Dataset entries:
=== Section Start ===
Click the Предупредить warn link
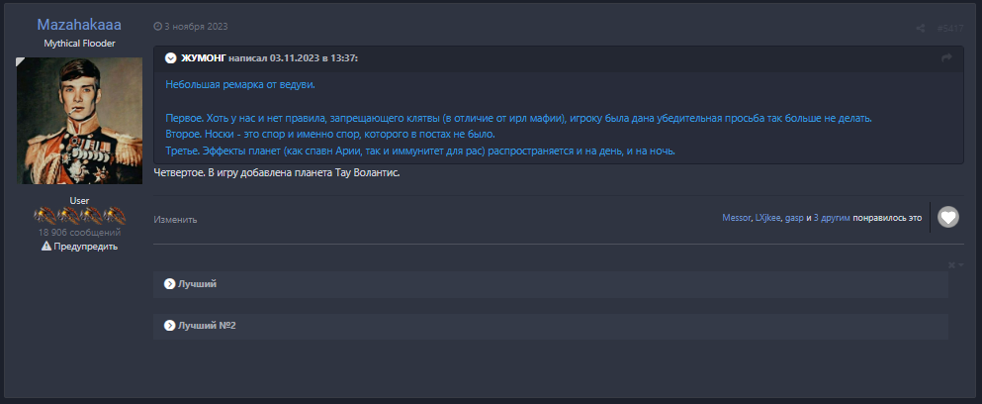 click(x=85, y=247)
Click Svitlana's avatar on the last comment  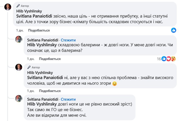tap(19, 98)
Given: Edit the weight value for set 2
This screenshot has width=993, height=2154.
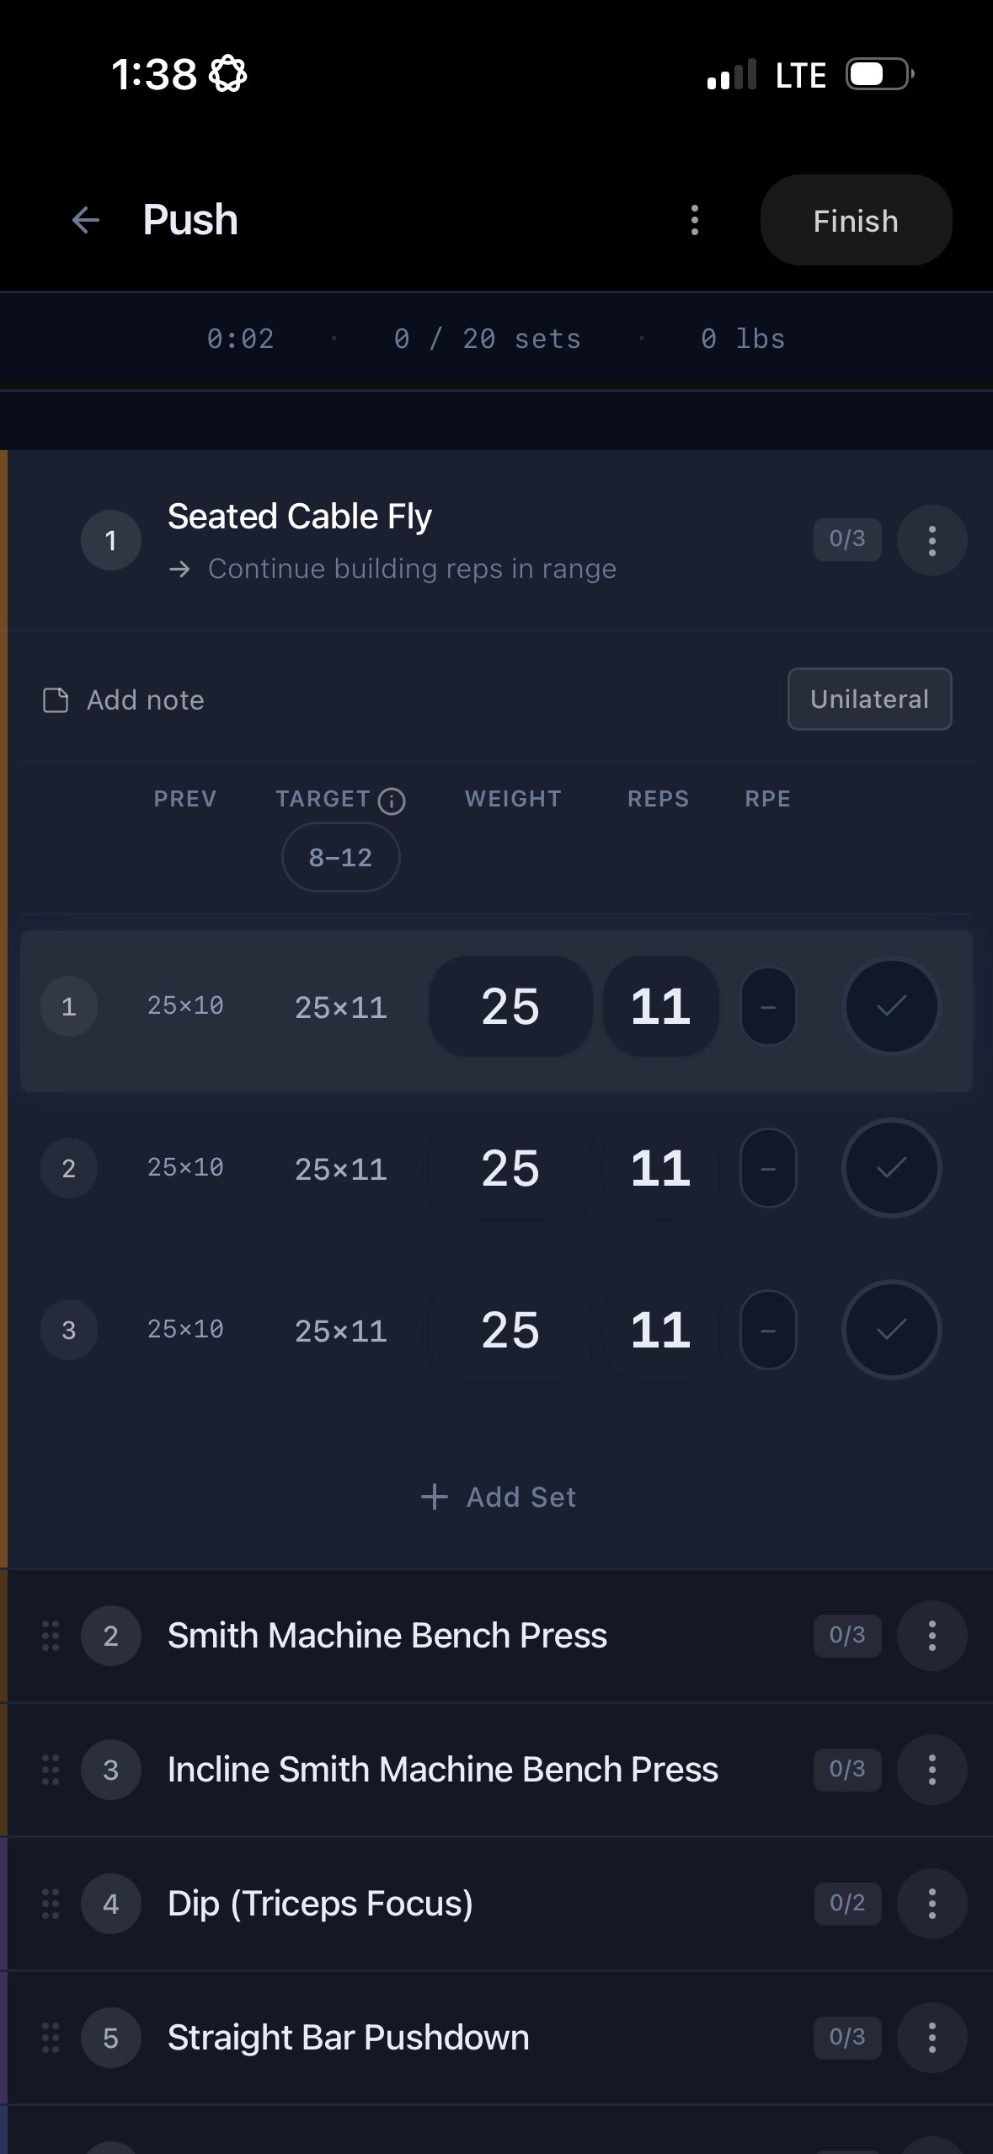Looking at the screenshot, I should (x=510, y=1168).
=== Section End ===
WORK ITEM: Repeat exactly the line containing "Given: Edit the weight value for set 2" and every line after it through the end of the records, and nothing else. Leave the pictures out.

SOLUTION TO THIS EXERCISE:
Given: Edit the weight value for set 2
This screenshot has width=993, height=2154.
Looking at the screenshot, I should (x=510, y=1168).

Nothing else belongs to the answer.